Ravi Basrur is an Indian music composer, sound designer, lyricist and director who mostly works in the Kannada film industry.

He is most known for his collaborations with director Prashant Neel, with whom he debuted in Ugramm. His work on the K.G.F. film series, also directed by Neel, earned him acclaim. He also works as a film director, having directed the films Gargar Mandala and Girmit.

Early life 
He is a native of Kundapura, a coastal town in Karnataka state. Born in Basrur Village, the coastal state of Karnataka on 01 Jan 1984 with the name Kiran, Ravi Basrur was from a poor family with 3 siblings (2 elder brothers and an elder sister). Ravi always was surrounded by music in his village. He was also from a family with a musical background where his uncle had an orchestra. Yakshagana, Temple Bhajanas was always around as his native is very well known for the same.

Struggle as a child 
Ravi had to see his joint family split at a very young age due to growing personal issues. His brother who was so far working in his uncle's orchestra was removed due to this. The circumstances at home made Ravi start supporting his family at a very young age (14 years). He started his own orchestra, he had also performed and worked on devotional songs for the next two years. His passion and inspiration towards music grew day by day and with the hunger to pursue his dream and passion, he left his village at the age of 17.

Struggle as a Teen 
Leaving his village at the age of 17 with 200 Rs in hand, Ravi came to Bangalore and joined an art academy in Bidadi. He got trained in carving stone and wood sculptures. He also met a couple of people from the film fraternity during this time. Post his training in Bidadi, Ravi moved to Bangalore and worked in carving sculptures for idols during the day to earn his daily bread and butter and during the night he used to visit people looking for an opportunity to kick-start his musical career.

Struggle as an Adult 
He always had support from his brothers and they always used to send him money for travelling and music-related activities. Ravi has initially recorded a devotional song and he made Archana Udupa sing the same. But he had no money to print the CDs and release them. He sold his only keyboard for money and used it to release the album CDs. Later he was blank and did not know what to do. He had no instruments, but the hunger for learning grew more and more with time. He meets Solomon and realises the technological growth in the music industry and he finally bought himself a computer with all his savings. He spent almost 1yr in his learning and built a small studio for himself in his village. He had done the studio with the hope that he would get into the cinema industry with the film that was about to take off. But due to unfortunate circumstances, the movie did not take off.

His Life in Mumbai 
Mumbai is a dream city for all those who want to enter the film industry. It is a city with a bundle of talents and a city that never sleeps. With lots of dreams in mind and aspirations to start his musical journey, Ravi moved to Mumbai. He spent around 1-1.5 years in this city.

He would do sculpting work during the day. It was the only source of income to lead his daily life. During the night he used to roam around the city looking out for an opportunity to play music in pubs and bars in the hope to find his chance in the film industry.

After almost a year, he went to a pub in Andheri East with the help of a common friend.
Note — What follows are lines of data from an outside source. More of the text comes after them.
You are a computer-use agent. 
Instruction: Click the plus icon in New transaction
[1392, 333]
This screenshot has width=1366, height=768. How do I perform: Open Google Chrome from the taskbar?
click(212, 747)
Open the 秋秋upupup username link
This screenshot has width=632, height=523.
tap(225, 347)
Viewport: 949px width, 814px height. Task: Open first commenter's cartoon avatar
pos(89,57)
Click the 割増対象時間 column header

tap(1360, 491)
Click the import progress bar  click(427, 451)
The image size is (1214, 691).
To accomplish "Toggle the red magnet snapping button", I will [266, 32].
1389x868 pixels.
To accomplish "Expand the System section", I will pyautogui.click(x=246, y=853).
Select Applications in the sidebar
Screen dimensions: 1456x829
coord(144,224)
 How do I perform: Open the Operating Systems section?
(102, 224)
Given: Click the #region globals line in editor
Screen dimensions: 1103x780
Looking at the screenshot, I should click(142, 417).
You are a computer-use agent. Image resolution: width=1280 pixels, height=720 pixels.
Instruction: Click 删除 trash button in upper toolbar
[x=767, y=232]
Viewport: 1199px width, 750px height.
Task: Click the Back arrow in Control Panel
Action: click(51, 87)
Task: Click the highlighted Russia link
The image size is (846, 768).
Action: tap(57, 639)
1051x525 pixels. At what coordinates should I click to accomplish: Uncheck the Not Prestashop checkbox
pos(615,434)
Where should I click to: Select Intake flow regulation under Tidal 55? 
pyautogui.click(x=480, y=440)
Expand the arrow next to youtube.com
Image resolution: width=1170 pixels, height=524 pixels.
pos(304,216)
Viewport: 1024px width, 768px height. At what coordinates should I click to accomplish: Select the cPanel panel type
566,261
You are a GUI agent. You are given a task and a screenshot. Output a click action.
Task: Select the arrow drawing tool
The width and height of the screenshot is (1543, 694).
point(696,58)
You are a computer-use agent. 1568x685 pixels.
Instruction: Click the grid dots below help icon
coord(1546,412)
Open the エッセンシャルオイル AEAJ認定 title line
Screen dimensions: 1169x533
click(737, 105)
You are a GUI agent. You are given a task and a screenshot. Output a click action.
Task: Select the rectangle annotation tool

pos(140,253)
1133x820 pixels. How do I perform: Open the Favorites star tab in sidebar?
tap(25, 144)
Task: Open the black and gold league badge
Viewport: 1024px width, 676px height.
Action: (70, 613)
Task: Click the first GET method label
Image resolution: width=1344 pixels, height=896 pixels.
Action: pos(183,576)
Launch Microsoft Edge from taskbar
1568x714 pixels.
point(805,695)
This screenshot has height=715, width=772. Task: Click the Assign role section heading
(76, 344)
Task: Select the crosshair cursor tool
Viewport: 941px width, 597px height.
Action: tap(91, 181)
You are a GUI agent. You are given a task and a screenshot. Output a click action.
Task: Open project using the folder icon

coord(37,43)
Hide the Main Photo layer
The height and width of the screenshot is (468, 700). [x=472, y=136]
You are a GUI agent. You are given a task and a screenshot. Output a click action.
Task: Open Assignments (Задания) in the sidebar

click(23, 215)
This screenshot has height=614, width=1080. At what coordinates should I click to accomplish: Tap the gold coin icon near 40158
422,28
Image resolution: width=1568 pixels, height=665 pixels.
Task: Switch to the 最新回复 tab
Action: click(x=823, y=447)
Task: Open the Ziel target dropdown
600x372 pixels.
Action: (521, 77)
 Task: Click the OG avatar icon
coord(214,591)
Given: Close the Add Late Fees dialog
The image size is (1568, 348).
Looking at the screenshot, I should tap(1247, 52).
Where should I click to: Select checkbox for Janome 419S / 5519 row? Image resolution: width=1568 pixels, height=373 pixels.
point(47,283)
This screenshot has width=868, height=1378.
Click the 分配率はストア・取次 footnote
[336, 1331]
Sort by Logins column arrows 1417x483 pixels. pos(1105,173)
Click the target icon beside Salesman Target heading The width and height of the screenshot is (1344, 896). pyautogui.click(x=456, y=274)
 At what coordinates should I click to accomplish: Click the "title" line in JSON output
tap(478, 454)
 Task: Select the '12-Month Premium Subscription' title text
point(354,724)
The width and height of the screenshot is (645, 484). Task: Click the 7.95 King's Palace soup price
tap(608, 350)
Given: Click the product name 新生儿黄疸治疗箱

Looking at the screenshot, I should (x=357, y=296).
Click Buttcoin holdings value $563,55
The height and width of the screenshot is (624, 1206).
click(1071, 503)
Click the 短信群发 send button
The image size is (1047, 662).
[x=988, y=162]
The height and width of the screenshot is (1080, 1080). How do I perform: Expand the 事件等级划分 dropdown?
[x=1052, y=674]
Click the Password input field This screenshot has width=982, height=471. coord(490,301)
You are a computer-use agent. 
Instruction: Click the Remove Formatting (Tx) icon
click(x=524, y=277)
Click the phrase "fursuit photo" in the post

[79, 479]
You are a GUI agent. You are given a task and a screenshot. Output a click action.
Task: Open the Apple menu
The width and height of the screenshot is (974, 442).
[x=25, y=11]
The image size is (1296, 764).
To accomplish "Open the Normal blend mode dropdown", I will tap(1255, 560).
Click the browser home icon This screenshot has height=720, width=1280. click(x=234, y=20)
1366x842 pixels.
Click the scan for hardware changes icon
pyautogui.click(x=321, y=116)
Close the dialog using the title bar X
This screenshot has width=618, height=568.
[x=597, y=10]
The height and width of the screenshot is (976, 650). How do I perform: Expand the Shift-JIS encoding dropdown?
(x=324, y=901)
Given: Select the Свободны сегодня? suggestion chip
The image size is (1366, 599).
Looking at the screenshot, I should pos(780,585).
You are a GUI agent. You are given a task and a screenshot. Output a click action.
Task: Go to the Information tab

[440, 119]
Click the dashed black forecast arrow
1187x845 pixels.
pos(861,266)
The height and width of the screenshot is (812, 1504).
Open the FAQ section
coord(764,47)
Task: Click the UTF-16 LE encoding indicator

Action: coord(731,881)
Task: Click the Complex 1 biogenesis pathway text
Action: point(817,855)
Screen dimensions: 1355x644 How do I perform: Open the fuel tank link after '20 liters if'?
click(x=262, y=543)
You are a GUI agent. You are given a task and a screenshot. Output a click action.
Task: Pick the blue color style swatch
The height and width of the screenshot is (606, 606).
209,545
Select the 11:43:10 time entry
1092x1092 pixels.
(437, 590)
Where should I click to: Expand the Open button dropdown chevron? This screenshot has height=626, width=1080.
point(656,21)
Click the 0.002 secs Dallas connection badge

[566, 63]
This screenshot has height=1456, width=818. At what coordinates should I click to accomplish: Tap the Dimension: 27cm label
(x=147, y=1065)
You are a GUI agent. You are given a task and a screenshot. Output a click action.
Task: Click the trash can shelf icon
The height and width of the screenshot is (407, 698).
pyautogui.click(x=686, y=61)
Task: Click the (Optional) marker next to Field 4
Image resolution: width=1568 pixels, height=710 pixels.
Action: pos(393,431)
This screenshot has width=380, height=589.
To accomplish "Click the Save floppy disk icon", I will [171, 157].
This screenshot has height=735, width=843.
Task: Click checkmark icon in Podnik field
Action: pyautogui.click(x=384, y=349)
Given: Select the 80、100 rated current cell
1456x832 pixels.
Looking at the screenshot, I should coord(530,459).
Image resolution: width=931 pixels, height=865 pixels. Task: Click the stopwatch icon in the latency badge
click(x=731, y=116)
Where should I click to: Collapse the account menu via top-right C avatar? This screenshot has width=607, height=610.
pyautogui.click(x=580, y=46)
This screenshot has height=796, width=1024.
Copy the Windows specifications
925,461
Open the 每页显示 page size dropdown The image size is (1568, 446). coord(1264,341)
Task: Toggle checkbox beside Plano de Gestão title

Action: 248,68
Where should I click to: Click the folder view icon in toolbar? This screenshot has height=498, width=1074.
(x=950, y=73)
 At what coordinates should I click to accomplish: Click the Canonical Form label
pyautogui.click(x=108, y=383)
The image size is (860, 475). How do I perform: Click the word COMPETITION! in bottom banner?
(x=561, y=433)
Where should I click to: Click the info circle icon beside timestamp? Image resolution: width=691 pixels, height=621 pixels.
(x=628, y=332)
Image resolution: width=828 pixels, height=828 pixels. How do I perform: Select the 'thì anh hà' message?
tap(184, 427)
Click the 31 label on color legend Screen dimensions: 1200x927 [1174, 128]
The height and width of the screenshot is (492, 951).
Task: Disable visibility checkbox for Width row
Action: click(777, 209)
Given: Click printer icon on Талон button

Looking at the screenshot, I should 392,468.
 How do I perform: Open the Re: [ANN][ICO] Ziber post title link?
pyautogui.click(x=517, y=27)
Surprisingly the pub owner was also looking for a musician to play in his pub who is from the same village. The owner asked him to join from Monday and promised food, stay and other salary discussions.

Ravi bloomed with joy thinking finally his time had come and expected a good start, resigned from his sculpting work and left to start his journey towards music. His long-lost childhood dreams were finally about to come true for playing all the musical instruments.

The Lost Train 
The next day Ravi was supposed to leave for Andheri East through a local train. He had packed all his clothes and his musical instruments along with him. Unfortunately, it was not his day. On the other side of the story, there was a massive train bomb blast on the same day in Mumbai and the panic around this incident was real..

There was no way for him to reach Andheri East. He did not even have the option to show up to his earlier employer asking for the job. Nothing running in his mind, no clue on where to go, what to do. Ravi was dumbstruck for a moment. With no money in his hand, he did not even know how to reach back to his village. In the huge city of Mumbai, Ravi sat cluelessly and alone.

He somehow made up his mind to return to his village and left for Thane railway station. When he was about to reach the station, the police held him for checking. Looking at Ravi's appearance and a huge bag that he was carrying, the police started questioning aggressively about his ware bouts and what he was up to in the station. Though he tried explaining to the police about him being a musician and his musical instruments, the police were in no mood to listen and right in front of his eyes one of the police broke all of Ravi's instruments (Keyboard, Tabla). The policeman had no ears to whatever was being said and he very rudely broke all of Ravi's instruments.

The policeman did not just break the instruments but also all of Ravi's dreams and passion for music. Ravi was shattered that day to see a horrific incident happen in front of him and was all in tears. He wishes that no other musician should have to face such a situation in his life. He then managed to reach the train and he went and sat in the bathroom as he had no money left to even get himself a ticket. He did not open the bathroom till he reached Basrur and was weeping all day. In the fear of getting caught in the Basrur station for travelling without a ticket, he got down in the previous junction and called up his brother for help.

Return home 
After reaching home, Ravi faced a lot of backlash for his decision to pursue his dream of joining the cinema and creating music. He was even forced to join back to the family business and leave his music aside. With no luck by his side and increasing debt, and his family not wanting to see him struggle anymore, Ravi was left alone and was clueless about his life. The thought of him not being able to achieve his dream started haunting him. He knew that he would not be able to pursue his dream if he continued to work like every other man. He understood that no man but himself will have to stand by him during these tough times.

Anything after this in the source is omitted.